Stored dataset items
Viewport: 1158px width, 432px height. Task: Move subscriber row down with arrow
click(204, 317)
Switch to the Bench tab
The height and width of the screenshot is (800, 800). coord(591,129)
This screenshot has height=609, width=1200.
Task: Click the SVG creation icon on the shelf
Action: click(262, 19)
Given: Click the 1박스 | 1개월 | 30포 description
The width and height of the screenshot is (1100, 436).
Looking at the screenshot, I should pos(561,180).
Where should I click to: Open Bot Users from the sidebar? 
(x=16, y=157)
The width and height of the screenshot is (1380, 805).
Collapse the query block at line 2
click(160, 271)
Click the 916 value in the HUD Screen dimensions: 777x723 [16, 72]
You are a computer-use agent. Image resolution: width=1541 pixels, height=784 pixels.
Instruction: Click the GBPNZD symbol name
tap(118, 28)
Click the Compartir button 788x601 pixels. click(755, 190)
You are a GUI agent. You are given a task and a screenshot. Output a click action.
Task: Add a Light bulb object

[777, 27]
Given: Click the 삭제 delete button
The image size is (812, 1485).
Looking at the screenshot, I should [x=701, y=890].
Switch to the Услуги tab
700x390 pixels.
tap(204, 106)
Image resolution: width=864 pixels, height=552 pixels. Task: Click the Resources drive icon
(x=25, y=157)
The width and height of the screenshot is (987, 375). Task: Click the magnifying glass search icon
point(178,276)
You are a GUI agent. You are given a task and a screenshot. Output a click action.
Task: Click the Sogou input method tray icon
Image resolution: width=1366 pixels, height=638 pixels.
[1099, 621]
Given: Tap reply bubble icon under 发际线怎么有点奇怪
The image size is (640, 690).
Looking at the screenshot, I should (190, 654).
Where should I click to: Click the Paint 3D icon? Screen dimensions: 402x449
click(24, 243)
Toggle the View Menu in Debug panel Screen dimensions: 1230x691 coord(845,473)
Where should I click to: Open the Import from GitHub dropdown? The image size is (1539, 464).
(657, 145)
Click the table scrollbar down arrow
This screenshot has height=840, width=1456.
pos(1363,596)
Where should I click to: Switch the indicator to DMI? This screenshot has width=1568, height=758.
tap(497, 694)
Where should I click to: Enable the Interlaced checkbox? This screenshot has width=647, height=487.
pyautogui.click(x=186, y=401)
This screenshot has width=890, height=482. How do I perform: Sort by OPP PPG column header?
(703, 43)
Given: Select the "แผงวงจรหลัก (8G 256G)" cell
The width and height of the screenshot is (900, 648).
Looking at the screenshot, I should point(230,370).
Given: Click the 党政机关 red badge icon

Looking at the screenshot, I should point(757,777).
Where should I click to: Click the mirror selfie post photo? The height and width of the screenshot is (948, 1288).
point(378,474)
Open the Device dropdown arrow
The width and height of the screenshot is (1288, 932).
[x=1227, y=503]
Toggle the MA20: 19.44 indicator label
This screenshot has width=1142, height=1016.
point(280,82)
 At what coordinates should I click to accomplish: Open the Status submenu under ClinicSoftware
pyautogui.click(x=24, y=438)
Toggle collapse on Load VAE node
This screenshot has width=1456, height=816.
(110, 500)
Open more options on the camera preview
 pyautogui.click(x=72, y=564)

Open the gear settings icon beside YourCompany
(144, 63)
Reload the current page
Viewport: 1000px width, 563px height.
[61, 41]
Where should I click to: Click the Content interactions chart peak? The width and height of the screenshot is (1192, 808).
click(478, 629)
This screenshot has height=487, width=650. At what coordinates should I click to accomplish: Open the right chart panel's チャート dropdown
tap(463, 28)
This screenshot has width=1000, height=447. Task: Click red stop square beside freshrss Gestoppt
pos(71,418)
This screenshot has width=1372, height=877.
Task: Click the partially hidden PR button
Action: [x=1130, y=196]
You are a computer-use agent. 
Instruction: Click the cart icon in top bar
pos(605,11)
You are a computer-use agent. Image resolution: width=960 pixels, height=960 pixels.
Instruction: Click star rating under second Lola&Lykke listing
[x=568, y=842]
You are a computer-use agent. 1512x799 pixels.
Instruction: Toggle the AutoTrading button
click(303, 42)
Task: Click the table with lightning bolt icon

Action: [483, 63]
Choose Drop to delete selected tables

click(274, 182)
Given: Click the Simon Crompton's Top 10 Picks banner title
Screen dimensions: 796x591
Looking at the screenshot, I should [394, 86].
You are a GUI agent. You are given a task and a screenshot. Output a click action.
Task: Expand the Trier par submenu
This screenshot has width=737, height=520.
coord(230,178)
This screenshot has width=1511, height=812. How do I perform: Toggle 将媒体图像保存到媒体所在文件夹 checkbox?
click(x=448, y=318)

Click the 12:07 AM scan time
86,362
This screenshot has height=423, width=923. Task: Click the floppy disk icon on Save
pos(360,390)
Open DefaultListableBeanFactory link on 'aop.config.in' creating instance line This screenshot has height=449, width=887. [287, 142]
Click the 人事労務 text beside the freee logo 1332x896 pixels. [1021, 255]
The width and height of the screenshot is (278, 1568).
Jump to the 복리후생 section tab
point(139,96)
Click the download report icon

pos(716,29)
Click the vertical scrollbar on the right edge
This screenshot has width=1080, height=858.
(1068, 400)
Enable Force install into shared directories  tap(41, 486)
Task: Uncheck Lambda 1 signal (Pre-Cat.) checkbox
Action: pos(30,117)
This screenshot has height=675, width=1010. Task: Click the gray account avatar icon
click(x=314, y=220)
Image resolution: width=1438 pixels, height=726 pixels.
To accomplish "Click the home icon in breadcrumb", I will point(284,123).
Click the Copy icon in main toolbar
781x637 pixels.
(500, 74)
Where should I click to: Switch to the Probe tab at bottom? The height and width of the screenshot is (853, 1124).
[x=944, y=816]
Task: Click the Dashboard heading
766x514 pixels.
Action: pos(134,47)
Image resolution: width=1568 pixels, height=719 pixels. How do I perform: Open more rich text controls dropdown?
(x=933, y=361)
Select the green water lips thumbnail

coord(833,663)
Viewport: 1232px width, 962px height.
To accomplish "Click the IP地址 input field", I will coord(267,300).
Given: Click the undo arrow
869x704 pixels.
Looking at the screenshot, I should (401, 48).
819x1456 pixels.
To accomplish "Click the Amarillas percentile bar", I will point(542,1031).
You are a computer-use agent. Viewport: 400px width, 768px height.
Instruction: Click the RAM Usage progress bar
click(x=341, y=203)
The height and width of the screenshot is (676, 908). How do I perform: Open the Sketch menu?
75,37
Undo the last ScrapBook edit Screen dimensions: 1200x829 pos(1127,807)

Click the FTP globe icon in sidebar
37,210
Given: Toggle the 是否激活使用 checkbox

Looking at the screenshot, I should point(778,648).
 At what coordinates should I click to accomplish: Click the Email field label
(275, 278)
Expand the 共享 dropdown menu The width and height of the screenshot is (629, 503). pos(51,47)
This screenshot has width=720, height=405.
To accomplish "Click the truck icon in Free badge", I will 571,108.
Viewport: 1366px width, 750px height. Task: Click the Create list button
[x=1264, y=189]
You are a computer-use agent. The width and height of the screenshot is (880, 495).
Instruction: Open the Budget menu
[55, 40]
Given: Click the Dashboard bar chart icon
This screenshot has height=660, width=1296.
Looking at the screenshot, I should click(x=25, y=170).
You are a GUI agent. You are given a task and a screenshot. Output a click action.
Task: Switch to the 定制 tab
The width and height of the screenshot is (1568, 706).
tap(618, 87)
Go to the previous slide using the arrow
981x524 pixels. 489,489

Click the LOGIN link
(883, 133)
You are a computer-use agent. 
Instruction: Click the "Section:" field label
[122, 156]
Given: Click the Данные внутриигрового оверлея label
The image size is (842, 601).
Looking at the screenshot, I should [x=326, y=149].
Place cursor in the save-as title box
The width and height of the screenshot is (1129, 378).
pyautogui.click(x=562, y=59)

WHAT YOU WILL DO: Transcribe the records. Keep every word exactly as it stands.

OUTPUT FOR THIS TASK:
Viewport: 1158px width, 432px height. Task: Move subscriber row down with arrow
click(204, 317)
Switch to the Bench tab
The height and width of the screenshot is (800, 800). coord(591,129)
This screenshot has height=609, width=1200.
Task: Click the SVG creation icon on the shelf
Action: click(262, 19)
Given: Click the 1박스 | 1개월 | 30포 description
The width and height of the screenshot is (1100, 436).
Looking at the screenshot, I should pos(561,180).
Where should I click to: Open Bot Users from the sidebar? 
(x=16, y=157)
The width and height of the screenshot is (1380, 805).
Collapse the query block at line 2
click(160, 271)
Click the 916 value in the HUD Screen dimensions: 777x723 [16, 72]
You are a computer-use agent. Image resolution: width=1541 pixels, height=784 pixels.
Instruction: Click the GBPNZD symbol name
tap(118, 28)
Click the Compartir button 788x601 pixels. click(755, 190)
You are a GUI agent. You are given a task and a screenshot. Output a click action.
Task: Add a Light bulb object

[777, 27]
Given: Click the 삭제 delete button
The image size is (812, 1485).
Looking at the screenshot, I should [x=701, y=890].
Switch to the Услуги tab
700x390 pixels.
tap(204, 106)
Image resolution: width=864 pixels, height=552 pixels. Task: Click the Resources drive icon
(x=25, y=157)
The width and height of the screenshot is (987, 375). Task: Click the magnifying glass search icon
point(178,276)
You are a GUI agent. You are given a task and a screenshot. Output a click action.
Task: Click the Sogou input method tray icon
Image resolution: width=1366 pixels, height=638 pixels.
[1099, 621]
Given: Tap reply bubble icon under 发际线怎么有点奇怪
The image size is (640, 690).
Looking at the screenshot, I should (190, 654).
Where should I click to: Click the Paint 3D icon? Screen dimensions: 402x449
click(24, 243)
Toggle the View Menu in Debug panel Screen dimensions: 1230x691 coord(845,473)
Where should I click to: Open the Import from GitHub dropdown? The image size is (1539, 464).
(657, 145)
Click the table scrollbar down arrow
This screenshot has height=840, width=1456.
pos(1363,596)
Where should I click to: Switch the indicator to DMI? This screenshot has width=1568, height=758.
tap(497, 694)
Where should I click to: Enable the Interlaced checkbox? This screenshot has width=647, height=487.
pyautogui.click(x=186, y=401)
This screenshot has width=890, height=482. How do I perform: Sort by OPP PPG column header?
(703, 43)
Given: Select the "แผงวงจรหลัก (8G 256G)" cell
The width and height of the screenshot is (900, 648).
Looking at the screenshot, I should point(230,370).
Given: Click the 党政机关 red badge icon

Looking at the screenshot, I should point(757,777).
Where should I click to: Click the mirror selfie post photo? The height and width of the screenshot is (948, 1288).
point(378,474)
Open the Device dropdown arrow
The width and height of the screenshot is (1288, 932).
[x=1227, y=503]
Toggle the MA20: 19.44 indicator label
This screenshot has width=1142, height=1016.
point(280,82)
 At what coordinates should I click to accomplish: Open the Status submenu under ClinicSoftware
pyautogui.click(x=24, y=438)
Toggle collapse on Load VAE node
This screenshot has width=1456, height=816.
(110, 500)
Open more options on the camera preview
 pyautogui.click(x=72, y=564)

Open the gear settings icon beside YourCompany
(144, 63)
Reload the current page
Viewport: 1000px width, 563px height.
[61, 41]
Where should I click to: Click the Content interactions chart peak? The width and height of the screenshot is (1192, 808).
click(478, 629)
This screenshot has height=487, width=650. At what coordinates should I click to accomplish: Open the right chart panel's チャート dropdown
tap(463, 28)
This screenshot has width=1000, height=447. Task: Click red stop square beside freshrss Gestoppt
pos(71,418)
This screenshot has width=1372, height=877.
Task: Click the partially hidden PR button
Action: [x=1130, y=196]
You are a computer-use agent. 
Instruction: Click the cart icon in top bar
pos(605,11)
You are a computer-use agent. Image resolution: width=960 pixels, height=960 pixels.
Instruction: Click star rating under second Lola&Lykke listing
[x=568, y=842]
You are a computer-use agent. 1512x799 pixels.
Instruction: Toggle the AutoTrading button
click(303, 42)
Task: Click the table with lightning bolt icon

Action: [483, 63]
Choose Drop to delete selected tables

click(274, 182)
Given: Click the Simon Crompton's Top 10 Picks banner title
Screen dimensions: 796x591
Looking at the screenshot, I should [394, 86].
You are a GUI agent. You are given a task and a screenshot. Output a click action.
Task: Expand the Trier par submenu
This screenshot has width=737, height=520.
coord(230,178)
This screenshot has width=1511, height=812. How do I perform: Toggle 将媒体图像保存到媒体所在文件夹 checkbox?
click(x=448, y=318)

Click the 12:07 AM scan time
86,362
This screenshot has height=423, width=923. Task: Click the floppy disk icon on Save
pos(360,390)
Open DefaultListableBeanFactory link on 'aop.config.in' creating instance line This screenshot has height=449, width=887. [287, 142]
Click the 人事労務 text beside the freee logo 1332x896 pixels. [1021, 255]
The width and height of the screenshot is (278, 1568).
Jump to the 복리후생 section tab
point(139,96)
Click the download report icon

pos(716,29)
Click the vertical scrollbar on the right edge
This screenshot has width=1080, height=858.
(1068, 400)
Enable Force install into shared directories  tap(41, 486)
Task: Uncheck Lambda 1 signal (Pre-Cat.) checkbox
Action: pos(30,117)
This screenshot has height=675, width=1010. Task: Click the gray account avatar icon
click(x=314, y=220)
Image resolution: width=1438 pixels, height=726 pixels.
To accomplish "Click the home icon in breadcrumb", I will point(284,123).
Click the Copy icon in main toolbar
781x637 pixels.
(500, 74)
Where should I click to: Switch to the Probe tab at bottom? The height and width of the screenshot is (853, 1124).
[x=944, y=816]
Task: Click the Dashboard heading
766x514 pixels.
Action: pos(134,47)
Image resolution: width=1568 pixels, height=719 pixels. How do I perform: Open more rich text controls dropdown?
(x=933, y=361)
Select the green water lips thumbnail

coord(833,663)
Viewport: 1232px width, 962px height.
To accomplish "Click the IP地址 input field", I will coord(267,300).
Given: Click the undo arrow
869x704 pixels.
Looking at the screenshot, I should (401, 48).
819x1456 pixels.
To accomplish "Click the Amarillas percentile bar", I will point(542,1031).
You are a computer-use agent. Viewport: 400px width, 768px height.
Instruction: Click the RAM Usage progress bar
click(x=341, y=203)
The height and width of the screenshot is (676, 908). How do I perform: Open the Sketch menu?
75,37
Undo the last ScrapBook edit Screen dimensions: 1200x829 pos(1127,807)

Click the FTP globe icon in sidebar
37,210
Given: Toggle the 是否激活使用 checkbox

Looking at the screenshot, I should point(778,648).
 At what coordinates should I click to accomplish: Click the Email field label
(275, 278)
Expand the 共享 dropdown menu The width and height of the screenshot is (629, 503). pos(51,47)
This screenshot has width=720, height=405.
To accomplish "Click the truck icon in Free badge", I will 571,108.
Viewport: 1366px width, 750px height. Task: Click the Create list button
[x=1264, y=189]
You are a computer-use agent. The width and height of the screenshot is (880, 495).
Instruction: Open the Budget menu
[55, 40]
Given: Click the Dashboard bar chart icon
This screenshot has height=660, width=1296.
Looking at the screenshot, I should click(x=25, y=170).
You are a GUI agent. You are given a task and a screenshot. Output a click action.
Task: Switch to the 定制 tab
The width and height of the screenshot is (1568, 706).
tap(618, 87)
Go to the previous slide using the arrow
981x524 pixels. 489,489

Click the LOGIN link
(883, 133)
You are a computer-use agent. 
Instruction: Click the "Section:" field label
[122, 156]
Given: Click the Данные внутриигрового оверлея label
The image size is (842, 601).
Looking at the screenshot, I should [x=326, y=149].
Place cursor in the save-as title box
The width and height of the screenshot is (1129, 378).
pyautogui.click(x=562, y=59)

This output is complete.